Today is the deadline for the submission of the second round of ‘City Deals’. Twenty cities and city regions are putting proposals to DCLG based around four ambitious objectives to:
- Boost local economic growth
- Rebalance the economy spatially and sectorally
- Decentralise the powers and levers cities need to drive local economic growth and
- Strengthen their governance and leadership
When they were originally announced by Deputy Prime Minister Nick Clegg in a speech in Leeds in December 2011, City Deals were part of the carrot to encourage large cities to opt for elected mayors. Devolution of major new powers and budgets to new city leaders were promised. Unfortunately with the exception of Bristol, the electorates didn’t play ball. But DCLG pressed on and the deals were announced in July 2012, with Birmingham, Bristol, Leeds, Liverpool, Manchester, Newcastle, Nottingham and Sheffield – thereby ironically, cutting the new mayor in Bristol, George Ferguson (who wasn’t elected until November 2012), out of the process. At the time of the DPM’s announcement, there was a sense that this might be a real and significant constitutional change, in tandem with the arrival of the new city mayors. But between the launch speech and the reality of policy on the ground, things became a lot more prosaic, as the agreements struck in 2012 lay bare.
As ever with central-local government relations, the reality has in no way matched the original hype and in a time of retrenchment generally and ever smaller budgets for local government in particular, DCLG have been in no position to provide anything very much in the way of new resources. Staff in Councils and Local Enterprise Partnerships (who are key players in the proposed new ‘city deals’ because of their focus on private sector led economic growth) comment that ‘there is no real money in it’, and that the process and likely outcome is similar to that seen in the negotiation of Local Public Service Agreements (LPSA) and the abortive ‘Total Place’ initiatives under the last Government.
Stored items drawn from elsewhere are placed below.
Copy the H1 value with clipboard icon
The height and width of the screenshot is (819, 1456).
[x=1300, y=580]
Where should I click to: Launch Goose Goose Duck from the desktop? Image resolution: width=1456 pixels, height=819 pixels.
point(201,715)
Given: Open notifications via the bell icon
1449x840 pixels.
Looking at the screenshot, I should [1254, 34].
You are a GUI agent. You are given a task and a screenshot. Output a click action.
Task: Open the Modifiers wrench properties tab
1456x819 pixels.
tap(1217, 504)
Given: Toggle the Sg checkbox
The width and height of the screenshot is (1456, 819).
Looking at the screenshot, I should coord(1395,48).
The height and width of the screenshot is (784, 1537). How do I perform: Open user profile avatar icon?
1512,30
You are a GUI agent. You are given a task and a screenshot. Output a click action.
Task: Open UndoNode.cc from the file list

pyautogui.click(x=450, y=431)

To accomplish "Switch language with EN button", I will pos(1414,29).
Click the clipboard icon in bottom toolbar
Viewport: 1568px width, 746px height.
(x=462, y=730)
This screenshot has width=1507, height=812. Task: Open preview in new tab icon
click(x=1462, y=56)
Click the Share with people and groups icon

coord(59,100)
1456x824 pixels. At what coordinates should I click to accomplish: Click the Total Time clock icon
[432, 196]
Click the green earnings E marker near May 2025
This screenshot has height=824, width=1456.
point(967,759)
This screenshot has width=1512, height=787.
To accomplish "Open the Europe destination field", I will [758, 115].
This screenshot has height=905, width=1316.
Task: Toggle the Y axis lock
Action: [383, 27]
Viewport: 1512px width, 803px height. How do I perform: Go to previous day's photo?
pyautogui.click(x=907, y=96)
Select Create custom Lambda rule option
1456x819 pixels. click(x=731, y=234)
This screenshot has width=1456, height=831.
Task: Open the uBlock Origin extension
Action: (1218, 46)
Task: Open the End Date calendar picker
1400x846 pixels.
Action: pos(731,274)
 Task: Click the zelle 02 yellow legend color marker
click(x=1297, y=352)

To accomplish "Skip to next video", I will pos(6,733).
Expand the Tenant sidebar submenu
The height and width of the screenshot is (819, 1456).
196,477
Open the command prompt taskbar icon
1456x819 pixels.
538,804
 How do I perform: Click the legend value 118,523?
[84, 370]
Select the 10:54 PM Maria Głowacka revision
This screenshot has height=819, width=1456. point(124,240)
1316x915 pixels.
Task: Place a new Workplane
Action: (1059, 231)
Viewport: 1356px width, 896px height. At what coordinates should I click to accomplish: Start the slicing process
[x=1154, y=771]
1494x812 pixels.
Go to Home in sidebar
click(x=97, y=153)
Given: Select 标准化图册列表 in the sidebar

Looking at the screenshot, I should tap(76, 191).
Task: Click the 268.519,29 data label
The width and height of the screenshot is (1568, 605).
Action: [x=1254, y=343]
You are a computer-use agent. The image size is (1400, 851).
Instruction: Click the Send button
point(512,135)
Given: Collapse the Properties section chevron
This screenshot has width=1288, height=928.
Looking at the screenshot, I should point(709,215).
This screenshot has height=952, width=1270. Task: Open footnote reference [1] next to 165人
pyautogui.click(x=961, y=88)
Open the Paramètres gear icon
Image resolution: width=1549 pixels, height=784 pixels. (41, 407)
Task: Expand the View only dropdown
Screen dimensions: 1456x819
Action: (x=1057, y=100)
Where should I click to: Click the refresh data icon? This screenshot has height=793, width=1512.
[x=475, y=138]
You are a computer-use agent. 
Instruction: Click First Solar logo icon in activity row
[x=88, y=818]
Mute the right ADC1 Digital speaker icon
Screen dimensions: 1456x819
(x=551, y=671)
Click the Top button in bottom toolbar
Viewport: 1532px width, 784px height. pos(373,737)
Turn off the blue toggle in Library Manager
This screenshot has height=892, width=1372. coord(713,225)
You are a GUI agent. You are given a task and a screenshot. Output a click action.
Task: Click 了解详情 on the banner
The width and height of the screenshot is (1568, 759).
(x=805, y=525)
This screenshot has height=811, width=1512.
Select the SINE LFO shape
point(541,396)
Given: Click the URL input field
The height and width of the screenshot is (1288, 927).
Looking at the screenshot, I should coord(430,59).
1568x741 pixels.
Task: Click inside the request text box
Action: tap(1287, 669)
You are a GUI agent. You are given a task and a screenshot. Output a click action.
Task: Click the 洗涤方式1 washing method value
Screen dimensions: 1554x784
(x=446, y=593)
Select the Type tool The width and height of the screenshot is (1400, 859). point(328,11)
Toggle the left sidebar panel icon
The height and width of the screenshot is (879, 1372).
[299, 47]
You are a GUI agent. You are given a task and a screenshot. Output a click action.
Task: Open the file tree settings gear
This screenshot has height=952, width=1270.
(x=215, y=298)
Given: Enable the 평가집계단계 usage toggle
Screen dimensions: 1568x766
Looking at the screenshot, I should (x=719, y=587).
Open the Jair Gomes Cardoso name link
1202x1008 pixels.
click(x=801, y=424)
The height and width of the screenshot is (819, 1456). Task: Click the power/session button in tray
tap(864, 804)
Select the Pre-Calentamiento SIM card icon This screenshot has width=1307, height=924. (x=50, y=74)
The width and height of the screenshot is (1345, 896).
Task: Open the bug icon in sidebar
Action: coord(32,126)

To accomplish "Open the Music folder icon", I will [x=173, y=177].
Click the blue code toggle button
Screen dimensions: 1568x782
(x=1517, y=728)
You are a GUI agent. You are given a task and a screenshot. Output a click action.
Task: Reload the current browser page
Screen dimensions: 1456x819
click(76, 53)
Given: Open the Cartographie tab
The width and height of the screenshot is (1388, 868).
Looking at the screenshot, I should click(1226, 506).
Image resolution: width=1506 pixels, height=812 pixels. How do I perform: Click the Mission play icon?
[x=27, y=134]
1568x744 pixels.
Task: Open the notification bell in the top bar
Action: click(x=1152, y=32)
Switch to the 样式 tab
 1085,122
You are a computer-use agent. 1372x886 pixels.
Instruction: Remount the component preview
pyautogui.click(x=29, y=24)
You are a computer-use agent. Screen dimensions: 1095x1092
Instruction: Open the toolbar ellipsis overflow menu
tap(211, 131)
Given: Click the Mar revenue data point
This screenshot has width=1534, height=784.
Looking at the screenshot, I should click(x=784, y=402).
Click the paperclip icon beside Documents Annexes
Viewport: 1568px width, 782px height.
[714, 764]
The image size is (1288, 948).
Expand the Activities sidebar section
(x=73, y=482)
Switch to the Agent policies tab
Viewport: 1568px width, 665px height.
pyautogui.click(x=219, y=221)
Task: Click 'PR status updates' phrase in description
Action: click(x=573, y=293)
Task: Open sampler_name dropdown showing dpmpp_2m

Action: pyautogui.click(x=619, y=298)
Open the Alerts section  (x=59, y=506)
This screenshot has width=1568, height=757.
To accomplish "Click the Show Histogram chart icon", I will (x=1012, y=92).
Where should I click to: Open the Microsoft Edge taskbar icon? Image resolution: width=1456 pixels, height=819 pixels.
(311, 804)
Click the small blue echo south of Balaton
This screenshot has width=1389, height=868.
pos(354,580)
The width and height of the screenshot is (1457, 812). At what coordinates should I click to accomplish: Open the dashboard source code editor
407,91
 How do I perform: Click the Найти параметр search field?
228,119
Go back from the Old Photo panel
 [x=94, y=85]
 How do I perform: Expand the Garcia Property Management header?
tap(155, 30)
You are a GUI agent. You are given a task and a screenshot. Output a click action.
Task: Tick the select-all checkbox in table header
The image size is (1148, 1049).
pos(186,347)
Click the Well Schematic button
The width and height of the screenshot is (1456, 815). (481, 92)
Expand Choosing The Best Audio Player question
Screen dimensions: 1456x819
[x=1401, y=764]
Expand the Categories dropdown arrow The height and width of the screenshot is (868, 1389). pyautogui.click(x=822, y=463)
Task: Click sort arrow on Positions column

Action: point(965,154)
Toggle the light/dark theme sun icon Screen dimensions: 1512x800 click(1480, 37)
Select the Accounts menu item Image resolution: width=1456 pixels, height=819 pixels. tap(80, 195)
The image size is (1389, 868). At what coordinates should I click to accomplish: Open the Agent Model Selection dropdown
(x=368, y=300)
There is one striking difference between city deals and LPSA’s, picked up by the Green Alliance in their report Green Cities; using city deals to drive low carbon growth. Whereas LPSAs all had a climate change/green economy strand in them, the city deals struck with the ‘big eight’ cities have this dimension largely as an add-on, if that. The Green Alliance found that only Leeds framed its approach to growth with a low carbon vision for the city and that apart from Newcastle, few deals acknowledged the role of tackling climate change in securing resilient economic growth. Bristol, a city whose image has been predicated on an at least vaguely greenish tinge, has a City Deal that makes no mention of the subject.
Now the programme is being extended to a ‘second wave’ of twenty localities from ‘Sunderland and the North East’ to Plymouth. The group is made up of the 14 next largest English cities (after the ‘big eight’) plus a further six – such as Greater Cambridge and Milton Keynes – which recorded the highest population growth between 2001 and 2010. One of the striking aspects of this group of cities – the smaller and fast growing ones – is that they in many cases already have a significant ‘green economy’ dimension, or are cities whose location brings opportunities waiting to be exploited, such as Hull and Teeside. But if the poor record of the first round of City Deals is any kind of baseline – and with the second round of city deals focussing on a single initiative rather than a range of measures – the prognosis for more than a handful ending up taking advantage of this crucial part of the ‘rebalancing’ of the UK economy looks pretty bleak.
Martin Stott was Head of Environment and Resources at Warwickshire County Council until the autumn of 2011, when he concluded a 25 year career in local government. He has recently become an INLOGOV Associate.